Paru en 2005 chez Verticales, après deux premières publications aux éditions
Al Dante, le troisième opus d'
Eric Arlix est un texte bien curieux, à la fois adresse, manifeste, construction idéologique secrète, journal de bord fictif, méthode de développement politique personnel ou encore pamphlet intransigeant de la non-résignation face aux rudesses ambiantes triomphantes.
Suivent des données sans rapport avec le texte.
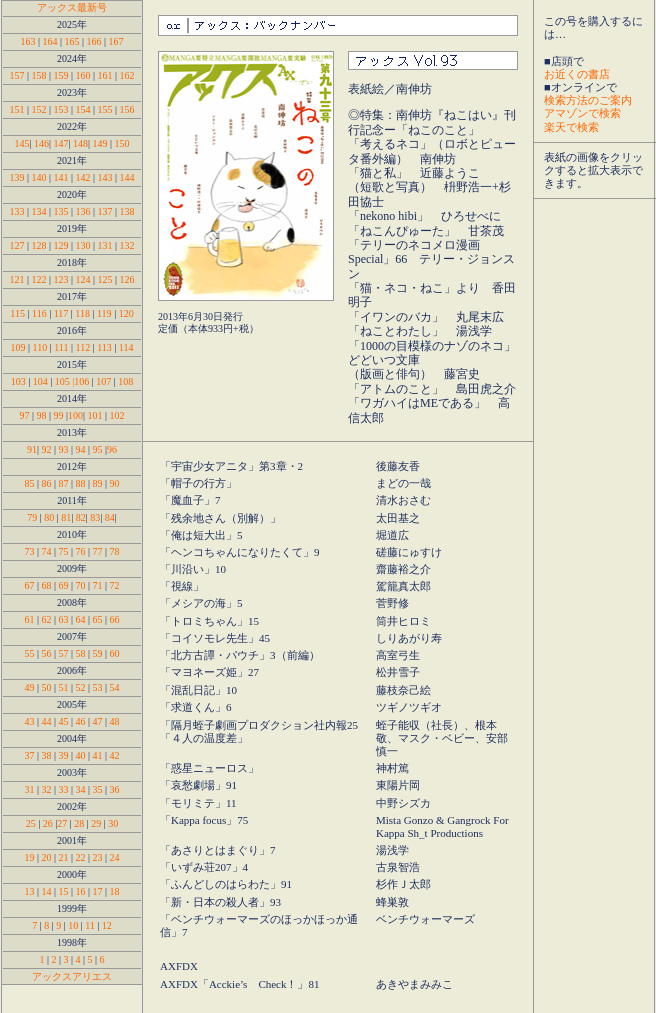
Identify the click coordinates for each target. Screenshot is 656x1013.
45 (63, 721)
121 (16, 279)
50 (46, 687)
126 (127, 279)
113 (104, 347)
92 (46, 449)
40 (81, 755)
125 (105, 279)
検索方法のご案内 (588, 100)
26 (48, 823)
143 (105, 177)
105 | (65, 381)
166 (94, 41)
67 (29, 585)
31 (29, 789)
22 (81, 857)
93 (63, 449)
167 (116, 41)
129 (60, 245)
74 (46, 551)
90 (113, 483)
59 (98, 653)
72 (115, 585)
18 (115, 891)
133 (16, 211)
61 (29, 619)
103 (20, 381)
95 (99, 449)
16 (81, 891)
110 (40, 347)
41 (98, 755)
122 (38, 279)
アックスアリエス (72, 976)
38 (46, 755)
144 (127, 177)
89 (96, 483)
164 (49, 41)
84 (108, 517)
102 (117, 415)
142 (83, 177)
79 (32, 517)
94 (79, 449)
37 (29, 755)
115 (17, 313)
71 (98, 585)
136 (85, 211)
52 (79, 687)
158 (38, 75)
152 (38, 109)
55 (29, 653)
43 (29, 721)
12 (107, 925)
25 (31, 823)
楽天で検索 (571, 127)
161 (105, 75)
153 (60, 109)
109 (20, 347)
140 (38, 177)
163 (27, 41)
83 (95, 517)
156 (127, 109)
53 (98, 687)
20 (46, 857)
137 (105, 211)
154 (83, 109)
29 (96, 823)
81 (66, 517)
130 (83, 245)
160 (83, 75)
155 (105, 109)
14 (46, 891)
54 (115, 687)
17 (98, 891)
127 (16, 245)
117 (61, 313)
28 (79, 823)
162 (127, 75)
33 (63, 789)
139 (16, 177)
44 (46, 721)
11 (90, 925)
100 (75, 415)
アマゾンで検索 (582, 113)
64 (81, 619)
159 (60, 75)
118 (82, 313)
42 (115, 755)
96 (112, 449)
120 (126, 313)
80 (49, 517)
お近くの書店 (577, 74)
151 (16, 109)
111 (61, 347)
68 (45, 585)
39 (63, 755)
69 (62, 585)
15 (63, 891)
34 (81, 789)
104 (40, 381)
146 (41, 143)
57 (63, 653)
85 (29, 483)
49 (29, 687)
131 (105, 245)
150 (122, 143)
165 (72, 41)
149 (100, 143)
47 (98, 721)
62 (46, 619)
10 (73, 925)
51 (63, 687)
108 (125, 381)
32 (46, 789)
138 (127, 211)
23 (98, 857)
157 (16, 75)
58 (81, 653)
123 (60, 279)
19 (29, 857)
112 (83, 347)
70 (79, 585)
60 (115, 653)
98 (41, 415)
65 (98, 619)
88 (82, 483)
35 (98, 789)
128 (38, 245)
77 (98, 551)
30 (113, 823)
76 (81, 551)
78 (115, 551)
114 (126, 347)
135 (62, 211)
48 (115, 721)
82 (79, 517)
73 (29, 551)
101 (95, 415)
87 (63, 483)
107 (103, 381)
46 (81, 721)
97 (25, 415)
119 (104, 313)
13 (29, 891)
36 (115, 789)
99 (59, 415)
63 (63, 619)
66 (113, 619)
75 (63, 551)
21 (63, 857)
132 (127, 245)
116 (39, 313)
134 (38, 211)
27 (62, 823)
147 (60, 143)
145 (21, 143)
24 (115, 857)
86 (46, 483)
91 (32, 449)
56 (46, 653)
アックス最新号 (72, 7)
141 (60, 177)
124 (83, 279)
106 (81, 381)
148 (80, 143)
« Je + Nous = Jou », en réduisant à sa plus simple expression, abusivement, l'équation complexe proposée par l'auteur, exprime sur un mode ludique et néanmoins extrêmement sérieux, nourri par un sens joyeux de la formule qui cible pile, une tentative d'extraire du désenchantement un militantisme radical et collectif, en rejet évident de l'abjection capitaliste terminatorienne, mais presque autant en volonté d'unir, synthèse désormais extraordinairement difficile, l'aspiration individuelle libertaire, trop nourrie par les sirènes consuméristes ou anarchisantes à la petite semaine, et l'indispensable émancipation collective, apparemment toujours davantage hors d'atteinte, égratignant d'ailleurs largement au passage la tentation peu productive de la fuite « freestyle » dans quelque paradis pirate ou zone d'autonomie temporaire…
Savoureuse initiation énigmatique où résonnent certains des accents magiques du
Hugues Jallon de «
Zone de combat », recensement des pièges sémantiques et désirants semés un peu partout qui évoque aussi le grand « United Emmerdements of New Order » de
Jean-Charles Massera, manuel de guérilla anti-marchande et anti-spectaculaire dans lequel surgirait par moments le Volodine /
Soudaïeva des «
Slogans » : « le monde Jou » est tout cela, et régale son lecteur de phrases qui détournent et retournent joyeusement les sens usuels pour poser, mine de rien, de diablement embarrassantes questions à nos résignations et à nos égoïsmes.